* AIM *
Convert every line of the material below into a Markdown table with the columns Row and Line. Number the rows and leave out blank lines.

(Word and element location records)
------
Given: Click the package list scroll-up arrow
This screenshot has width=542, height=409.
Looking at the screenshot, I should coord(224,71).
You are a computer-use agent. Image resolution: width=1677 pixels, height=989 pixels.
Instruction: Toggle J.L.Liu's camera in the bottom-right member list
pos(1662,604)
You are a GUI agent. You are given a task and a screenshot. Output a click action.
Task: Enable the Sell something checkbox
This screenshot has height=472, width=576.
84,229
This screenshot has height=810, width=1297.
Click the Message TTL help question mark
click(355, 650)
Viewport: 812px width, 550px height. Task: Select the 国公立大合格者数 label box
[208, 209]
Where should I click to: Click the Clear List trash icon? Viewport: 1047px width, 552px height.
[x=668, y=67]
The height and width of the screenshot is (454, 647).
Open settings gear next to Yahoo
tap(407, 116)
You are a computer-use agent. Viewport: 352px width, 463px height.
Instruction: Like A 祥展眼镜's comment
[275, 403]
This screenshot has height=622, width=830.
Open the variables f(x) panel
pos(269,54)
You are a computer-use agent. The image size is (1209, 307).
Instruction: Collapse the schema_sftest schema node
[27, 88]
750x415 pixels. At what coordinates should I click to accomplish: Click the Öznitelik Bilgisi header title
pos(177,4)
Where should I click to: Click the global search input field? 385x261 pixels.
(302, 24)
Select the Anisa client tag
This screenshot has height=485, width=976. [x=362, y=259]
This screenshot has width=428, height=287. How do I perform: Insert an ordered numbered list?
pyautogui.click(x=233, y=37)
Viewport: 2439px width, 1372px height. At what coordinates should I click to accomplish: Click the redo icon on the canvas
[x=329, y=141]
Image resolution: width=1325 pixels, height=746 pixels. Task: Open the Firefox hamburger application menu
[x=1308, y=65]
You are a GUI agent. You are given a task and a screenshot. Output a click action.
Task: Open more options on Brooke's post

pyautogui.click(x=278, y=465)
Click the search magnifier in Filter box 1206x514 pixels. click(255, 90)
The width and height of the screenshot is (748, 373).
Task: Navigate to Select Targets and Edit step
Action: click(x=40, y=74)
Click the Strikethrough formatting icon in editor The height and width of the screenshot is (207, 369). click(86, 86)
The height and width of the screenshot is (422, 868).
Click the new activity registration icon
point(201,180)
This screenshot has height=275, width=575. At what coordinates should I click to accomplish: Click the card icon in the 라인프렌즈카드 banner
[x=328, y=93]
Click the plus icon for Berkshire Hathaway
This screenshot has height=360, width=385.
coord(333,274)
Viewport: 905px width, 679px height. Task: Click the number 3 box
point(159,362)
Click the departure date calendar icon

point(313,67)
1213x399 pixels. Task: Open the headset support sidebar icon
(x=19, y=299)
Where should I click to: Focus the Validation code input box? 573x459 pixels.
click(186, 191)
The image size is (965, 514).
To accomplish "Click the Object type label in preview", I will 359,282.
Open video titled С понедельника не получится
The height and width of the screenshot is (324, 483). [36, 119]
------
* ANSWER TO THE TASK *
| Row | Line |
|---|---|
| 1 | Given: Click the package list scroll-up arrow |
| 2 | This screenshot has width=542, height=409. |
| 3 | Looking at the screenshot, I should coord(224,71). |
| 4 | You are a computer-use agent. Image resolution: width=1677 pixels, height=989 pixels. |
| 5 | Instruction: Toggle J.L.Liu's camera in the bottom-right member list |
| 6 | pos(1662,604) |
| 7 | You are a GUI agent. You are given a task and a screenshot. Output a click action. |
| 8 | Task: Enable the Sell something checkbox |
| 9 | This screenshot has height=472, width=576. |
| 10 | 84,229 |
| 11 | This screenshot has height=810, width=1297. |
| 12 | Click the Message TTL help question mark |
| 13 | click(355, 650) |
| 14 | Viewport: 812px width, 550px height. Task: Select the 国公立大合格者数 label box |
| 15 | [208, 209] |
| 16 | Where should I click to: Click the Clear List trash icon? Viewport: 1047px width, 552px height. |
| 17 | [x=668, y=67] |
| 18 | The height and width of the screenshot is (454, 647). |
| 19 | Open settings gear next to Yahoo |
| 20 | tap(407, 116) |
| 21 | You are a computer-use agent. Viewport: 352px width, 463px height. |
| 22 | Instruction: Like A 祥展眼镜's comment |
| 23 | [275, 403] |
| 24 | This screenshot has height=622, width=830. |
| 25 | Open the variables f(x) panel |
| 26 | pos(269,54) |
| 27 | You are a computer-use agent. The image size is (1209, 307). |
| 28 | Instruction: Collapse the schema_sftest schema node |
| 29 | [27, 88] |
| 30 | 750x415 pixels. At what coordinates should I click to accomplish: Click the Öznitelik Bilgisi header title |
| 31 | pos(177,4) |
| 32 | Where should I click to: Click the global search input field? 385x261 pixels. |
| 33 | (302, 24) |
| 34 | Select the Anisa client tag |
| 35 | This screenshot has height=485, width=976. [x=362, y=259] |
| 36 | This screenshot has width=428, height=287. How do I perform: Insert an ordered numbered list? |
| 37 | pyautogui.click(x=233, y=37) |
| 38 | Viewport: 2439px width, 1372px height. At what coordinates should I click to accomplish: Click the redo icon on the canvas |
| 39 | [x=329, y=141] |
| 40 | Image resolution: width=1325 pixels, height=746 pixels. Task: Open the Firefox hamburger application menu |
| 41 | [x=1308, y=65] |
| 42 | You are a GUI agent. You are given a task and a screenshot. Output a click action. |
| 43 | Task: Open more options on Brooke's post |
| 44 | pyautogui.click(x=278, y=465) |
| 45 | Click the search magnifier in Filter box 1206x514 pixels. click(255, 90) |
| 46 | The width and height of the screenshot is (748, 373). |
| 47 | Task: Navigate to Select Targets and Edit step |
| 48 | Action: click(x=40, y=74) |
| 49 | Click the Strikethrough formatting icon in editor The height and width of the screenshot is (207, 369). click(86, 86) |
| 50 | The height and width of the screenshot is (422, 868). |
| 51 | Click the new activity registration icon |
| 52 | point(201,180) |
| 53 | This screenshot has height=275, width=575. At what coordinates should I click to accomplish: Click the card icon in the 라인프렌즈카드 banner |
| 54 | [x=328, y=93] |
| 55 | Click the plus icon for Berkshire Hathaway |
| 56 | This screenshot has height=360, width=385. |
| 57 | coord(333,274) |
| 58 | Viewport: 905px width, 679px height. Task: Click the number 3 box |
| 59 | point(159,362) |
| 60 | Click the departure date calendar icon |
| 61 | point(313,67) |
| 62 | 1213x399 pixels. Task: Open the headset support sidebar icon |
| 63 | (x=19, y=299) |
| 64 | Where should I click to: Focus the Validation code input box? 573x459 pixels. |
| 65 | click(186, 191) |
| 66 | The image size is (965, 514). |
| 67 | To accomplish "Click the Object type label in preview", I will 359,282. |
| 68 | Open video titled С понедельника не получится |
| 69 | The height and width of the screenshot is (324, 483). [36, 119] |